I normally enjoy conversations, even with total strangers on planes, since they’re only friends I haven’t yet met. It can be harder with commuters though; for despite knowing each other’s faces, schedules, hairstyles, dress sense or choice of newspapers; the 7:21 train is an unlikely launch pad for a happy round of charades.
A lunchtime deadline for my newspaper column was hurtling into view, and I was besieged by offers of free travel, time shares, credit cards, phone rates, power discounts. And I thought telemarketers only worked during evening meal times!
Telemarketers mostly work by commission - living by ‘mouth to hand’ - so I try to be courteous. ”Could you please mail me the details so I can check them and call you back; then we might sign up, okay? Thanks for your call, goodbye.”
An elderly neighbour explained her method: “I’m quite deaf, so I keep saying ‘Hey?’ They usually quit after the fourth or fifth ‘Hey!” An approach I’ve felt unable to use, since it’s hard to rapidly and credibly shift from a cheery greeting to total hearing loss.
But on this brown day one caller’s persistence crashed me through the courtesy barrier …
“Are you at work right now? Yes? Well me too. In fact I’m busy writing a newspaper article and you’ve interrupted me. How about if I finish it; call you at your desk and read it to you; just like you’re reading your sales pitch to me? Would you think I was being rude or pushy? You would? Well, I’m sorry, but that’s how you’re coming across to me. Thank you and goodbye!”

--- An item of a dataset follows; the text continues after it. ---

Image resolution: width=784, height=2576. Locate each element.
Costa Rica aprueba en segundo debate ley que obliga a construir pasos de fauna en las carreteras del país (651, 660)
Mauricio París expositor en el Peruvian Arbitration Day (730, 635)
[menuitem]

I’d won; but having to resort to rudeness made me feel more than slightly brown.
Then the phone rang - again.
It was our local bank manager: “Hello (insert here anonymous Writing Challenge entrant’s name,) is Judy (anonymous entrant’s wife’s name) still in Europe?”
“No Luke, she got back last month. But thanks for asking. Does this call mean that ‘bank interest’ now applies to our personal movements as well as our personal finances?”
“Not quite; last week’s figures show that your credit card lists a transaction for seventeen hundred euros in Barcelona!”
Surprise and dismay – both shrouded in the darkest brown - replaced any cheerful banter. “So money not only speaks all languages,” I thought, “it also ‘goes without saying!’”
Despite Luke’s news, I met my deadline. And after six brown weeks of investigations, detailed documentation and restricted credit, the bank finally cleared the computer fraud they had first suspected. However it was no fun during that period to have to wear the rap for an unknown computer hacker.
It wasn’t fun; but neither was it fatal. This was a private fraud: between me; the bank; and - with appropriate apologies to any fans of “My Fair Lady” out there - a ‘pain in Spain who didn’t remain to explain!’
But these brown days of private fraud pale into insignificance against the first Easter.
That was an absolutely black day with no privacy at all, when a totally-innocent Jesus was put to death on fraudulent charges: surrounded by the grime and the stench of Jerusalem’s garbage dump; totally exposed to the flies and to a milling crowd’s sneers, cheers, jeers and fears.
No bank could bail him out. His followers had deserted him. Yet while bloodied, naked and nailed to a cross, he still made time to carry the heartache of the thug who was dying beside him.
It’s not fair when innocent people suffer; and it’s natural to resent being exploited by strangers or by so-called friends. But Jesus’ death carries for all time the weight of all the sin that blocks or browns out our grasp of what God has designed and desired us to be
Jesus' death bails us out: taking our blame as well as our shame on himself; dissolving our desire for revenge – however justified - and erasing the ultimate effects of all this wrong. And he invites us to plug into his resurrection power so we may keep growing – forgiven and forgiving.